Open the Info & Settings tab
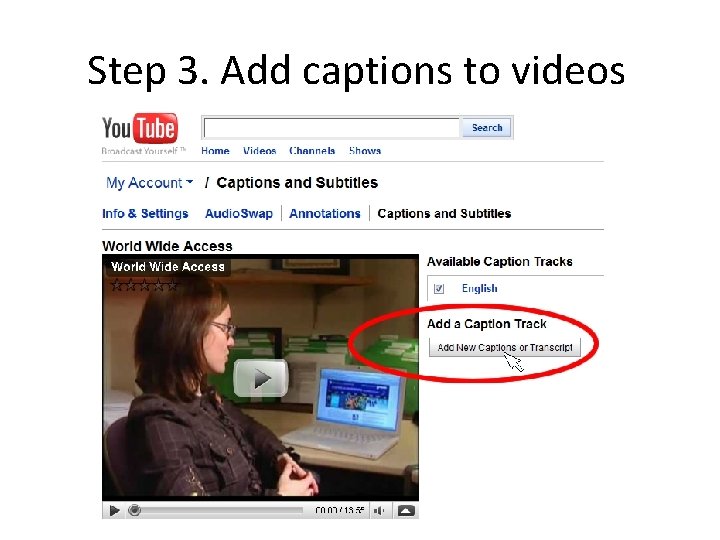(x=145, y=214)
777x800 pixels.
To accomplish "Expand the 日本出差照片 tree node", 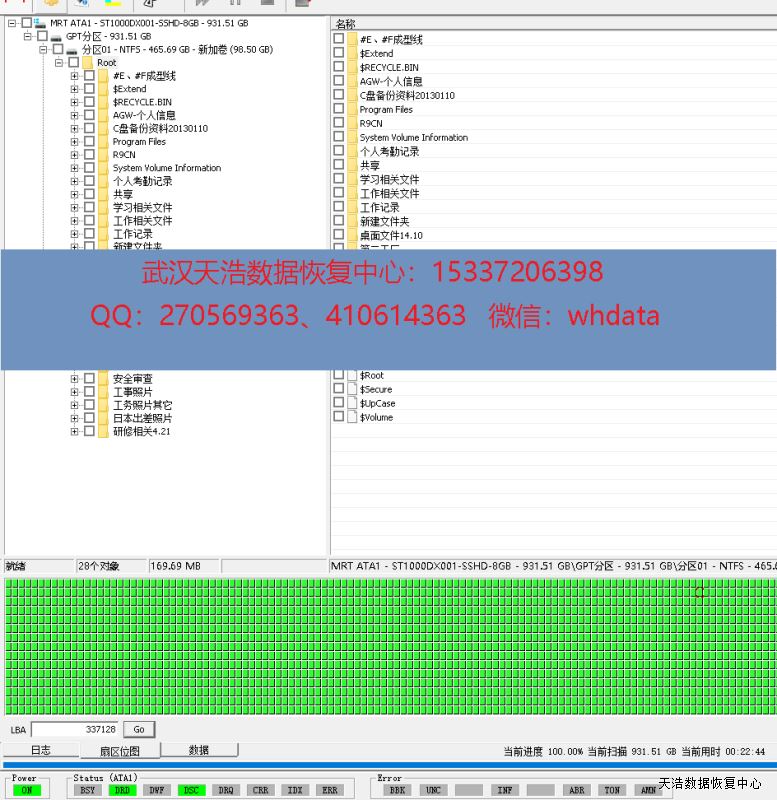I will (x=74, y=418).
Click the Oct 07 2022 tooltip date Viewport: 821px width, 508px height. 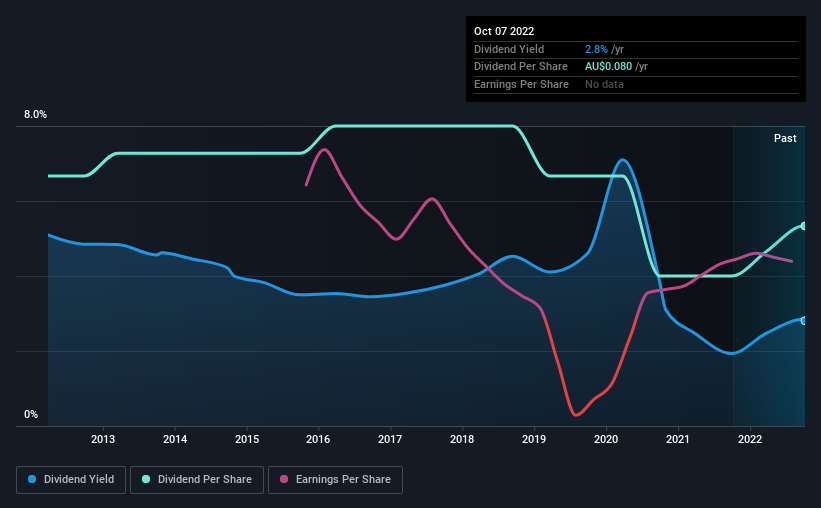pyautogui.click(x=504, y=31)
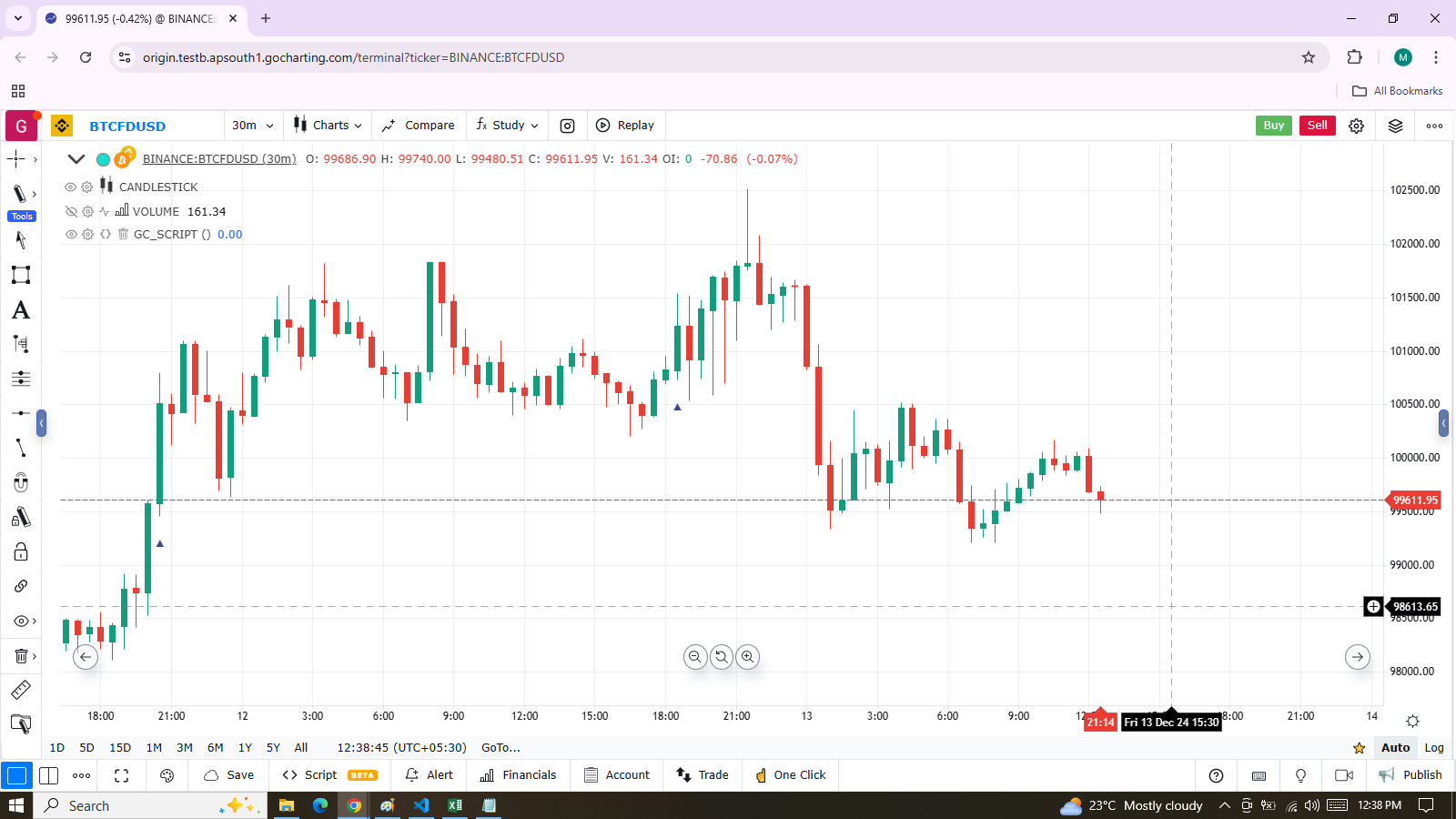Open the Study indicators dropdown
Image resolution: width=1456 pixels, height=819 pixels.
pos(507,126)
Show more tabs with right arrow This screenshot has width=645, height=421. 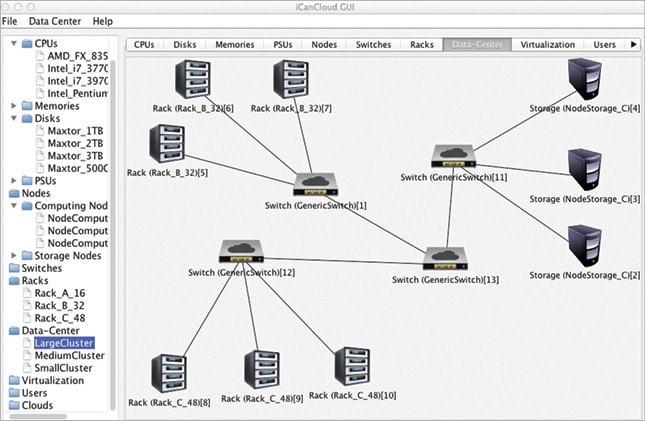pos(633,44)

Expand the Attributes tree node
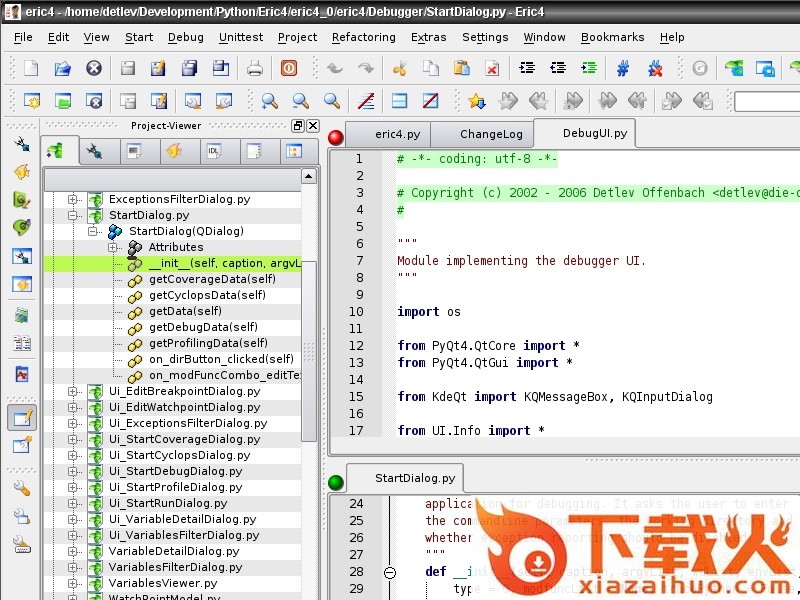114,247
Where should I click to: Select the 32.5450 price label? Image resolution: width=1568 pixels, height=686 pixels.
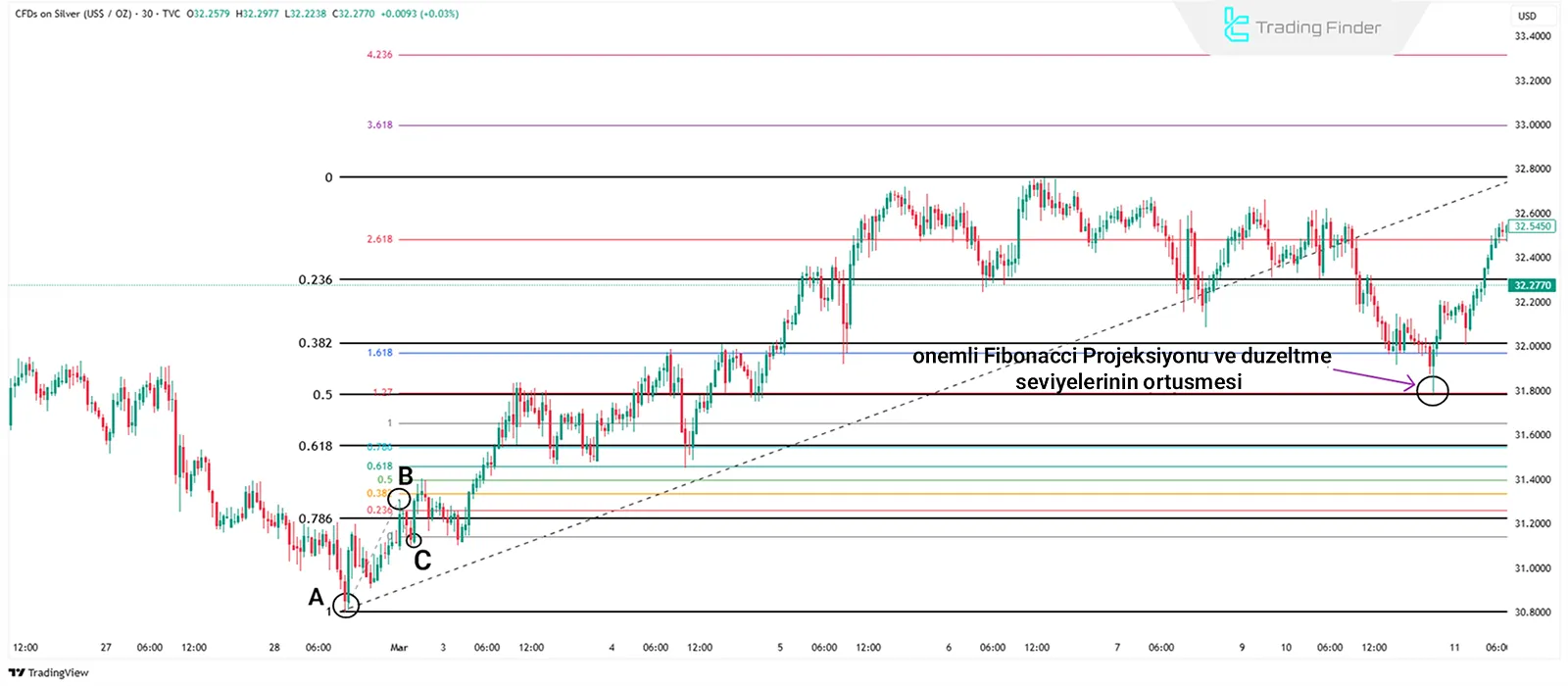pos(1533,226)
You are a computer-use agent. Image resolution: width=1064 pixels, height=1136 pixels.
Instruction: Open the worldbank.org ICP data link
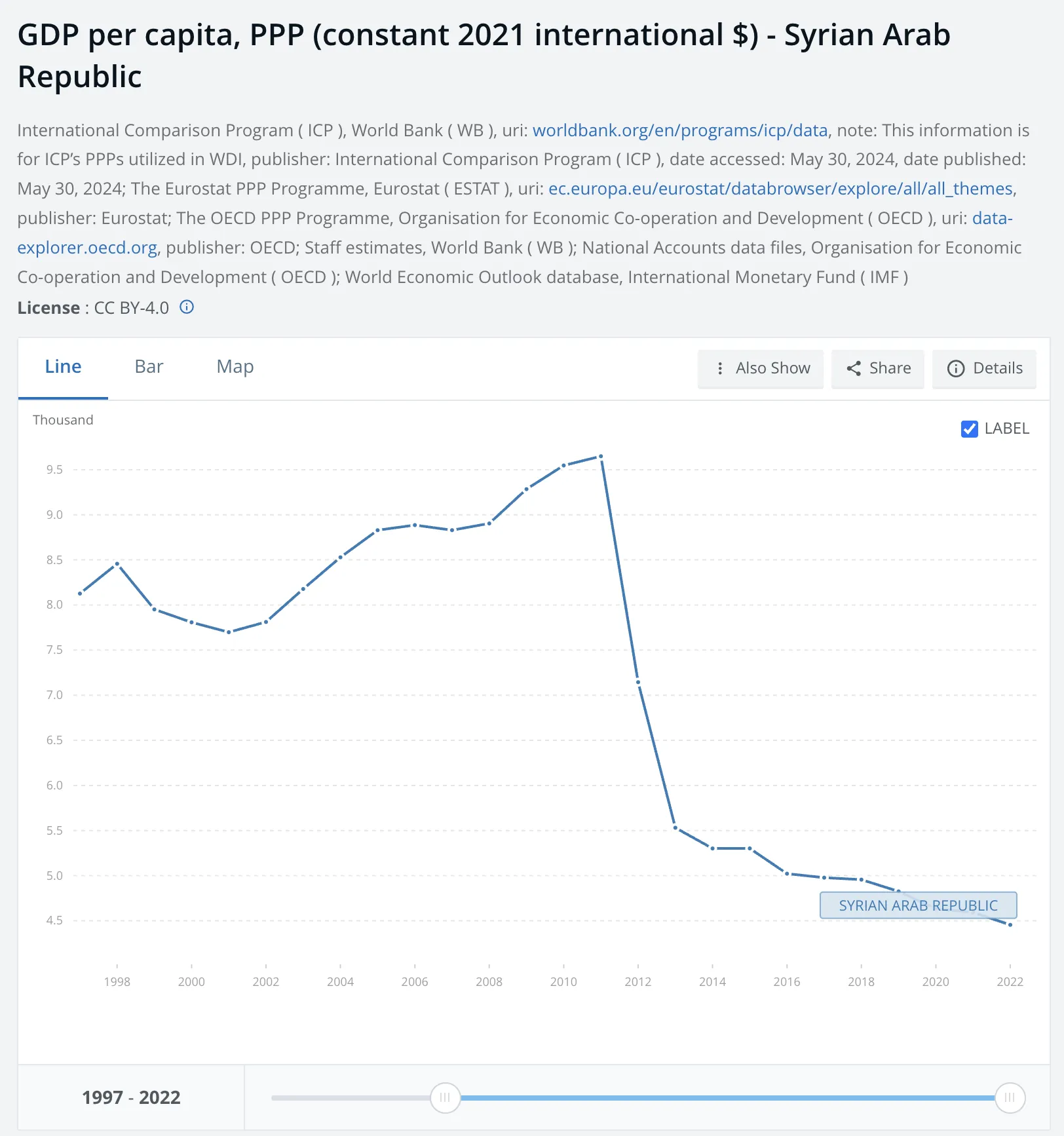click(680, 130)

The task: Omit the pictures and write out the lines above from the one with "Instruction: Open the" through the last, unchanged.

Solution for this task:
Instruction: Open the worldbank.org ICP data link
click(680, 130)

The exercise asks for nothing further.